‘Boring’ is the new black – Kevin O’Leary on how he’s investing in a rising inflation environment
Rising rates and higher inflation have investors on high alert to begin the year.
The S&P 500 has fallen 6% in January so far, tracking for its worst month since March 2020 when the coronavirus pandemic and lockdowns became a reality in the United States, while the U.S. 10-year Treasury yield has spiked above 1.8%.
Kevin O’Leary, chairman of O’Shares and a well-known entrepreneur and businessman, has a few rules for how to invest in an environment when rates are on the rise.
“In inflationary times, all of a sudden quality really matters. Cash flow matters, distributions in the form of dividends matter, and [so do] sectors that have pricing power,” O’Leary told CNBC’s “ETF Edge” on Wednesday.
The key, he said, is to invest in high-quality companies across different sectors – investing only in technology, for example, would be a mistake given high valuations.
“If you’re going to be using an ETF, you want it to be something that has got diversity around sectors that are really strong in pricing power,” he added.
O’Leary is using his O’Shares U.S. quality dividend ETF as a hedge against inflation. That ETF’s major components include Procter & Gamble, Johnson & Johnson, Microsoft and Home Depot.

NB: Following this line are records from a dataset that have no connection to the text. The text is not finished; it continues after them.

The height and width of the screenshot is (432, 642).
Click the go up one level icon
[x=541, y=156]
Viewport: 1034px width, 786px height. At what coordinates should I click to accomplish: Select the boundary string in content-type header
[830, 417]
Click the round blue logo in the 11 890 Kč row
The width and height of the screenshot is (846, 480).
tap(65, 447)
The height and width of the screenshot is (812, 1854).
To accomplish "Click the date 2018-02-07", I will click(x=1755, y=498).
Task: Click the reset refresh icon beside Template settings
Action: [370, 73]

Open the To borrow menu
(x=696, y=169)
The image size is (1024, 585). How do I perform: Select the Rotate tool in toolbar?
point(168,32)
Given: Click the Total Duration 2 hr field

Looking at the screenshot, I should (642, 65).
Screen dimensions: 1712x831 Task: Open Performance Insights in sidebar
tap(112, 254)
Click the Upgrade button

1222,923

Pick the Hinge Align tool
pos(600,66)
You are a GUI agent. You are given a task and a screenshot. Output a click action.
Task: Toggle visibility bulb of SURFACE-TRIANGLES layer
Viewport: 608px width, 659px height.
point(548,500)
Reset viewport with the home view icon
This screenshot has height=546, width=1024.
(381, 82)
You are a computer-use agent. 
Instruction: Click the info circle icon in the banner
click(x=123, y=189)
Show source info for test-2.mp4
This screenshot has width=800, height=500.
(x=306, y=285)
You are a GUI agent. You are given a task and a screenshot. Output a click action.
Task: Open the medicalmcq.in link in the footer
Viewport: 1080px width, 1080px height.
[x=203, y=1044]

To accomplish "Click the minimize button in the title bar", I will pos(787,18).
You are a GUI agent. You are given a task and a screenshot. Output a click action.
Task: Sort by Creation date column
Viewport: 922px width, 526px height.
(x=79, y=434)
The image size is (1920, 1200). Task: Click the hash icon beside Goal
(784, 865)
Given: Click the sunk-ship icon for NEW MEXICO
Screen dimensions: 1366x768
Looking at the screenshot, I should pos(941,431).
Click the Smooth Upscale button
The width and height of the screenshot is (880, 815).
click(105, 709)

“It is an ETF that’s designed to have high-quality pieces of the S&P. So it’s a rules-based ETF that says ‘give me companies that do well in inflation that have pricing power.’ So do people pay for consumable goods in inflationary times? Yes, they do. They have to eat, they’ve got to buy health-care products, and they have to do things they do every day even though these companies have the ability to raise prices as inflation comes in,” O’Leary said.
The OUSA ETF has been caught up in the broader sell-off, though to a lesser extent. This week, for example, it has fallen 2% while the S&P 500 has dropped nearly 4%.
High-quality and high-dividend stocks are important in this environment, said O’Leary, but there’s one other attribute he’s on the lookout for.
“I like boring – big and boring, big fat cash flows. That’s what I like because at times like this when you have a portfolio of high-quality names, you reduce your volatility. That’s what OUSA is designed to do,” he said.